→ **Written instruction 1**:
In the forum discussion on moving off Windows XP, which version of Windows is said to run better on low-end hardware than Windows 7?
→ **Written instruction 2**:
In the forum discussion on moving off Windows XP, why does the writer claim that moving users to Windows 8 needs no hands-on work for each client system?
→ **Written instruction 3**:
Reproduce the part of the forum discussion on moving off Windows XP starting with "[...] there is" and going on through "native/custom Windows Apps.".

→ **Passage shown**:

──────────

There are very good and clear migration paths for companies moving from XP to 7/8. With 8 and the ease of creating Metro Application solutions being the long term better choice. Companies that are 'unable' to migrate from XP to 7/8 at this point no longer have excuses, unless their IT staff is lacking understanding, and then they need to hire a tech company that handles migrations.

(Especially when the majority of the migration process can be setup and fully automated using Microsoft solutions and Ad technologies. A migration plan, a few custom scripts and rebooting the clients that seamless move all users to Windows 8 is insanely easy and requires no hands on work for each client system. As Windows 8 does better on low end hardware than even Windows 7, there is little excuse.)


Mobius Enigma said,

[...] there is something you and a lot of others are NOT getting. For Enterprise with a lot of custom Apps and solutions, Metro is THEIR future.

Here is something YOU and MSFT aren't getting. Your views on the benefits of Metro over an Intranet are subjective (and I use "subjective" here as an euphemism). Good luck trying to convince ICAP or REUTERS to go Metro.

pmdci said,

Here is something YOU and MSFT aren't getting. Your views on the benefits of Metro over an Intranet are subjective (and I use "subjective" here as an euphemism). Good luck trying to convince ICAP or REUTERS to go Metro.

You are accidentally making my point.

They don't have to do Metro, a seamless browser experience also works well, which Microsoft pushes as strongly as they do native/custom Windows Apps.

Companies that 'need' a closed App for their internal workings can go Metro, and use the same HTML code they are using for users accessing the content/services with a browser. (Security, restrictions, access to additional content, client side features, etc are reasons they may want to implement a custom App.)

──────────

→ **Provided material**:
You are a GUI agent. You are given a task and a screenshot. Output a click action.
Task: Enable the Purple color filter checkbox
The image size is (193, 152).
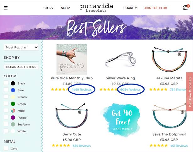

──────────

→ **Exercise solution 1**:
Windows 8.

→ **Exercise solution 2**:
The writer says most of the migration can be set up and fully automated with Microsoft solutions and AD technologies. A migration plan, a few custom scripts, and rebooting the clients move all users to Windows 8 seamlessly.

→ **Exercise solution 3**:
[...] there is something you and a lot of others are NOT getting. For Enterprise with a lot of custom Apps and solutions, Metro is THEIR future.

Here is something YOU and MSFT aren't getting. Your views on the benefits of Metro over an Intranet are subjective (and I use "subjective" here as an euphemism). Good luck trying to convince ICAP or REUTERS to go Metro.

pmdci said,

Here is something YOU and MSFT aren't getting. Your views on the benefits of Metro over an Intranet are subjective (and I use "subjective" here as an euphemism). Good luck trying to convince ICAP or REUTERS to go Metro.

You are accidentally making my point.

They don't have to do Metro, a seamless browser experience also works well, which Microsoft pushes as strongly as they do native/custom Windows Apps.